*** Input data

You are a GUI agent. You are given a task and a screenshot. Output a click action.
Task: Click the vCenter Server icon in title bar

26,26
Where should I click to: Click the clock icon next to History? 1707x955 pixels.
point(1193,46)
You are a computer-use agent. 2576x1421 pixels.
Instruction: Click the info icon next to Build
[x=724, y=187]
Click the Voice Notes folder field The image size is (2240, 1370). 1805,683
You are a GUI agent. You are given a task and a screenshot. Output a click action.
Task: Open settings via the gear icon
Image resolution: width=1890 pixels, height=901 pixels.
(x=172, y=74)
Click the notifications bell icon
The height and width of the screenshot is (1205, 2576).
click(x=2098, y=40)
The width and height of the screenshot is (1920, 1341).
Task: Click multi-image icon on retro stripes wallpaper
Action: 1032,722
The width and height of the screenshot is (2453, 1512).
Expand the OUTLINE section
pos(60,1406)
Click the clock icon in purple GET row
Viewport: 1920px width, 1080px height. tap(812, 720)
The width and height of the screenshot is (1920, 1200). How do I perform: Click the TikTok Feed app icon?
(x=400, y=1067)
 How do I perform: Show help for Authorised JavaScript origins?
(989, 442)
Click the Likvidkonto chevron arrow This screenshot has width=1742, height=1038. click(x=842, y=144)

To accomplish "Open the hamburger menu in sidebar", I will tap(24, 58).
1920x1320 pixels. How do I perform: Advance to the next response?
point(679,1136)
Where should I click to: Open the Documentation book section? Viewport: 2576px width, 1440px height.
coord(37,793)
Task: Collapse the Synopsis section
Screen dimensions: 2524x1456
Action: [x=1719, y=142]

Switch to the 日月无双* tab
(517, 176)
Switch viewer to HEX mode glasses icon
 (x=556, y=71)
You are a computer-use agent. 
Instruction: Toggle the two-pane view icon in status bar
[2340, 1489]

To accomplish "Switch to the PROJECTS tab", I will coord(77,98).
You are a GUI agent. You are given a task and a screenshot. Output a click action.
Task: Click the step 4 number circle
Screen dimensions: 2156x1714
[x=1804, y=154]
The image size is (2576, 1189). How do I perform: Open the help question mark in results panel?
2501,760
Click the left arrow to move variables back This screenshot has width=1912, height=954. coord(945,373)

******

Each entry must appear in the reply exactly as written.

Your response:
You are a GUI agent. You are given a task and a screenshot. Output a click action.
Task: Click the vCenter Server icon in title bar

26,26
Where should I click to: Click the clock icon next to History? 1707x955 pixels.
point(1193,46)
You are a computer-use agent. 2576x1421 pixels.
Instruction: Click the info icon next to Build
[x=724, y=187]
Click the Voice Notes folder field The image size is (2240, 1370). 1805,683
You are a GUI agent. You are given a task and a screenshot. Output a click action.
Task: Open settings via the gear icon
Image resolution: width=1890 pixels, height=901 pixels.
(x=172, y=74)
Click the notifications bell icon
The height and width of the screenshot is (1205, 2576).
click(x=2098, y=40)
The width and height of the screenshot is (1920, 1341).
Task: Click multi-image icon on retro stripes wallpaper
Action: 1032,722
The width and height of the screenshot is (2453, 1512).
Expand the OUTLINE section
pos(60,1406)
Click the clock icon in purple GET row
Viewport: 1920px width, 1080px height. tap(812, 720)
The width and height of the screenshot is (1920, 1200). How do I perform: Click the TikTok Feed app icon?
(x=400, y=1067)
 How do I perform: Show help for Authorised JavaScript origins?
(989, 442)
Click the Likvidkonto chevron arrow This screenshot has width=1742, height=1038. click(x=842, y=144)

To accomplish "Open the hamburger menu in sidebar", I will tap(24, 58).
1920x1320 pixels. How do I perform: Advance to the next response?
point(679,1136)
Where should I click to: Open the Documentation book section? Viewport: 2576px width, 1440px height.
coord(37,793)
Task: Collapse the Synopsis section
Screen dimensions: 2524x1456
Action: [x=1719, y=142]

Switch to the 日月无双* tab
(517, 176)
Switch viewer to HEX mode glasses icon
 (x=556, y=71)
You are a computer-use agent. 
Instruction: Toggle the two-pane view icon in status bar
[2340, 1489]

To accomplish "Switch to the PROJECTS tab", I will coord(77,98).
You are a GUI agent. You are given a task and a screenshot. Output a click action.
Task: Click the step 4 number circle
Screen dimensions: 2156x1714
[x=1804, y=154]
The image size is (2576, 1189). How do I perform: Open the help question mark in results panel?
2501,760
Click the left arrow to move variables back This screenshot has width=1912, height=954. coord(945,373)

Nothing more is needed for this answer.